Stored records:

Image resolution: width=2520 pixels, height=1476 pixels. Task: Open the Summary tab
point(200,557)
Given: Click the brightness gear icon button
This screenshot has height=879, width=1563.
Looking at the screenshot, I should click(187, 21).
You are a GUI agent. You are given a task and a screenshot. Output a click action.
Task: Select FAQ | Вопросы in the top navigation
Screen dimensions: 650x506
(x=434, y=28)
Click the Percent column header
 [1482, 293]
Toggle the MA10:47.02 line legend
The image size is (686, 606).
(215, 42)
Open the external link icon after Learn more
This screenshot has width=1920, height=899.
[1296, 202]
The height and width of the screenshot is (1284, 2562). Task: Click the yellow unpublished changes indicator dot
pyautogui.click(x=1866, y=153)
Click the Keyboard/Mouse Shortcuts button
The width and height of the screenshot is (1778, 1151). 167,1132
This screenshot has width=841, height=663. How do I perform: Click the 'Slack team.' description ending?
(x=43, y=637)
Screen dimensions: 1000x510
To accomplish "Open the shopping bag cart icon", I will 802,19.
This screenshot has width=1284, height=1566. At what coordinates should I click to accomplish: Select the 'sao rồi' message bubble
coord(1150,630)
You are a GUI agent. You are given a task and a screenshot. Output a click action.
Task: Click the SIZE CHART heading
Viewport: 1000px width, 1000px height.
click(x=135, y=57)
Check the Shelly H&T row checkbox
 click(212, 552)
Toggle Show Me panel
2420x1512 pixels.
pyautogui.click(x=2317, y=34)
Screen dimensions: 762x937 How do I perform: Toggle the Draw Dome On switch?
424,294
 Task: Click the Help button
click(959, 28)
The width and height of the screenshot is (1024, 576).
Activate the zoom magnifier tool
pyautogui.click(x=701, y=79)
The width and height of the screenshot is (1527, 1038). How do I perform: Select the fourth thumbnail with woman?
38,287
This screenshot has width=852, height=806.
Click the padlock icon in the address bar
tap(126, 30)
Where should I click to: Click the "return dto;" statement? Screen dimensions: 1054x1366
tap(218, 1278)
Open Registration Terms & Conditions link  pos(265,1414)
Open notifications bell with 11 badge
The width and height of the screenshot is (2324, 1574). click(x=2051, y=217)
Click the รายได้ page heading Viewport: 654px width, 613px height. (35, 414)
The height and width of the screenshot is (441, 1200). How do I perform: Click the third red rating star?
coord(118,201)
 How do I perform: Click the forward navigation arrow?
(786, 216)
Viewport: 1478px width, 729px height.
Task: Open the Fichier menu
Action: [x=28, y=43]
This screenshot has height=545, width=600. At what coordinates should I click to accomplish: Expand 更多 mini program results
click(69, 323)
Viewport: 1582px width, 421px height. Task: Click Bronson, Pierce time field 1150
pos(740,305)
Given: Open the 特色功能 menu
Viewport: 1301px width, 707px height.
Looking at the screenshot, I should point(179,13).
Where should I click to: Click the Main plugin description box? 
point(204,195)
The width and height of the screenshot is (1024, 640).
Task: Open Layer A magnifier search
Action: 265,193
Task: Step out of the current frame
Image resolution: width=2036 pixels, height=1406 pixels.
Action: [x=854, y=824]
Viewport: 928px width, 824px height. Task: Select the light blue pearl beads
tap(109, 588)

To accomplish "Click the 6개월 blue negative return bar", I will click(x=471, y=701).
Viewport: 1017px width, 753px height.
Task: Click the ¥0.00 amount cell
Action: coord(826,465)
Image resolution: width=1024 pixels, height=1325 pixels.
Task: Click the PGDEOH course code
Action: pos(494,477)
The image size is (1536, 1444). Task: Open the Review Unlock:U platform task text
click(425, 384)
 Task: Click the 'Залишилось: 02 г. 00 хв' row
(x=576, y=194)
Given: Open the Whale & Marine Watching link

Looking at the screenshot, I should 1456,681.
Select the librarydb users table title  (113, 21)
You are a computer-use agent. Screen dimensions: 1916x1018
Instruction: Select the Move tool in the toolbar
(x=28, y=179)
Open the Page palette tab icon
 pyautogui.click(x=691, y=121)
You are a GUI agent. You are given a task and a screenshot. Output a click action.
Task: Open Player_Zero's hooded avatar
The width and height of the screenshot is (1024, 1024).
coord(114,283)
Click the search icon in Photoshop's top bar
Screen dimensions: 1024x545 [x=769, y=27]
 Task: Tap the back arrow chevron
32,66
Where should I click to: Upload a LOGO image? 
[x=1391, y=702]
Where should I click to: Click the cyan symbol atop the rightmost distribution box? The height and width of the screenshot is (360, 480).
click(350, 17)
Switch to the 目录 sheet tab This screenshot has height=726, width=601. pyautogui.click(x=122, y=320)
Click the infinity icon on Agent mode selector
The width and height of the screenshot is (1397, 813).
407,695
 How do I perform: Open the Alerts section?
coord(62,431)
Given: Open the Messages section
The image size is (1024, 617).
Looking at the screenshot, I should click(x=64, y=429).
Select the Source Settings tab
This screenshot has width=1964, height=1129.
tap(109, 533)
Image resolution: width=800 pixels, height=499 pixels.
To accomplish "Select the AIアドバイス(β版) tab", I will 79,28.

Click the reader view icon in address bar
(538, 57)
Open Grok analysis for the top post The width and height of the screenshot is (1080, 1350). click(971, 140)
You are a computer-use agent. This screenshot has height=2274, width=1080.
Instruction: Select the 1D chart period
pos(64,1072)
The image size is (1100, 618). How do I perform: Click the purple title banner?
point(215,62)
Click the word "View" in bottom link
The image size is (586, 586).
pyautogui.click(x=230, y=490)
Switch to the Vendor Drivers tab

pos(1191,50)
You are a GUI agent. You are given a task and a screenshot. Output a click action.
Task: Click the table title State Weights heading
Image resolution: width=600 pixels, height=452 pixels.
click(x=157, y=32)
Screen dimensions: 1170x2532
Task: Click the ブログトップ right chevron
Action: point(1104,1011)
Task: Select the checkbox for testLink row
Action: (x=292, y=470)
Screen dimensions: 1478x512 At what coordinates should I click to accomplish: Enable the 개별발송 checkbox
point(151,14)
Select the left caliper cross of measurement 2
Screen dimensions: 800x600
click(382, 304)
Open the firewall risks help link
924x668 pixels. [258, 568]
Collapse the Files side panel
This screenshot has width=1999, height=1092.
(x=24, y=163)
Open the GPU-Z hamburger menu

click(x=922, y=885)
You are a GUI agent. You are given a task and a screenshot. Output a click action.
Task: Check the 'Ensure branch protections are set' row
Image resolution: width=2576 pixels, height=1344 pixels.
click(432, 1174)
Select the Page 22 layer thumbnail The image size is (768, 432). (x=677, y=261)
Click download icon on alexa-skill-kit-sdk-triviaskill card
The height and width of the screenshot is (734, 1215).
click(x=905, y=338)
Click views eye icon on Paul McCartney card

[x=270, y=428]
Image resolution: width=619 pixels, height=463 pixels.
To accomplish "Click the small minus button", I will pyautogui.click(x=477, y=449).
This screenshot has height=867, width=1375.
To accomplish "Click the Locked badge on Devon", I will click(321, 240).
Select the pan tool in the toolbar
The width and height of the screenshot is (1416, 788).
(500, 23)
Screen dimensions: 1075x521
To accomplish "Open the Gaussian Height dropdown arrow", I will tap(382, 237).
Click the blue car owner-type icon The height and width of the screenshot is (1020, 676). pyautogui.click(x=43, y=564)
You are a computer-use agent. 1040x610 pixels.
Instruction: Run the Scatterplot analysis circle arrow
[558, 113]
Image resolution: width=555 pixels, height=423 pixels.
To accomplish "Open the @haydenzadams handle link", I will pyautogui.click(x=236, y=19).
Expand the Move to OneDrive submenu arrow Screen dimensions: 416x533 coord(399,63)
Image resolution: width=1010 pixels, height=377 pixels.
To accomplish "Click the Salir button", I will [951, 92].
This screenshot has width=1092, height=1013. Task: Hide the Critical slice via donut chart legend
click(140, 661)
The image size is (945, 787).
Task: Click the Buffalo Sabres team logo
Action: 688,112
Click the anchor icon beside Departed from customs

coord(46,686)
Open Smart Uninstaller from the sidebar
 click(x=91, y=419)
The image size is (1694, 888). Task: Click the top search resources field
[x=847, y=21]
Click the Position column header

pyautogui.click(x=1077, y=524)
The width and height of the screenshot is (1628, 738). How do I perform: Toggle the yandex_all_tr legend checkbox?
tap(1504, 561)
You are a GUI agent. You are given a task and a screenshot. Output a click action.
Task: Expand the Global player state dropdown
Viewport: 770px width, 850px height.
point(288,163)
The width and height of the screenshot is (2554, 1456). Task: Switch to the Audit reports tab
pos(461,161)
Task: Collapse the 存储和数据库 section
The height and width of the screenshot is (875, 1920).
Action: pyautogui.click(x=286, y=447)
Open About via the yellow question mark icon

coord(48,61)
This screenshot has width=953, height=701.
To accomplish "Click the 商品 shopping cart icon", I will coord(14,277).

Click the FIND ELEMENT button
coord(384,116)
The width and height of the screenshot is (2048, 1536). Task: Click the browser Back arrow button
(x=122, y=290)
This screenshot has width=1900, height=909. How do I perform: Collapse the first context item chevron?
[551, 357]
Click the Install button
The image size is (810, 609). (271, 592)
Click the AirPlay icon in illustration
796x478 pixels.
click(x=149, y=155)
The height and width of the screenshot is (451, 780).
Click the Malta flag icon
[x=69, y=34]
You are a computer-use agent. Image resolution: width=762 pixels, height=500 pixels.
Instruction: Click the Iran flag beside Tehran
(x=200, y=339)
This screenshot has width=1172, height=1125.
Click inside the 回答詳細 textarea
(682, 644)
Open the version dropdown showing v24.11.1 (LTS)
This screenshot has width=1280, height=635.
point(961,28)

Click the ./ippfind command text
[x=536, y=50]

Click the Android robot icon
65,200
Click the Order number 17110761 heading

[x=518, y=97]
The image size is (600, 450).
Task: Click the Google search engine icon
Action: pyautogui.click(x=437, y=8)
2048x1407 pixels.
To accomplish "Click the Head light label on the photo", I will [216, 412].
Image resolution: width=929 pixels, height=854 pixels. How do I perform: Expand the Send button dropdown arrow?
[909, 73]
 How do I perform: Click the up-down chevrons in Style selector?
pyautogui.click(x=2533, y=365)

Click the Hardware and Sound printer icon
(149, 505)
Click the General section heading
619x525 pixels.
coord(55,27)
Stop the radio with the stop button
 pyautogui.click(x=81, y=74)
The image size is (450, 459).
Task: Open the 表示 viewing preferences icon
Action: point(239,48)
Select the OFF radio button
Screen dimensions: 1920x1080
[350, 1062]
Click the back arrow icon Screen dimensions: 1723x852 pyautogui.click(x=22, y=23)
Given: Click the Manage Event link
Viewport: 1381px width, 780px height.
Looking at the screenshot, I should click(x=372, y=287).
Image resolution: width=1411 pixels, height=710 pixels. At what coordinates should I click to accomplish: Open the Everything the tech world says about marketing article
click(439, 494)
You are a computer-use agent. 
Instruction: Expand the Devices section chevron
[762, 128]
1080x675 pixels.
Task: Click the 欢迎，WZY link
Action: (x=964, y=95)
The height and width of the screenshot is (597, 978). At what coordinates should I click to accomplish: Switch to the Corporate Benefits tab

Work instructions: Reproduce, without any change, the part of the listing that begins with the line containing "Stop the radio with the stop button" and ends with the line containing "Click the back", including both of those lines.

Reply to the task:
Stop the radio with the stop button
 pyautogui.click(x=81, y=74)
The image size is (450, 459).
Task: Open the 表示 viewing preferences icon
Action: point(239,48)
Select the OFF radio button
Screen dimensions: 1920x1080
[350, 1062]
Click the back arrow icon Screen dimensions: 1723x852 pyautogui.click(x=22, y=23)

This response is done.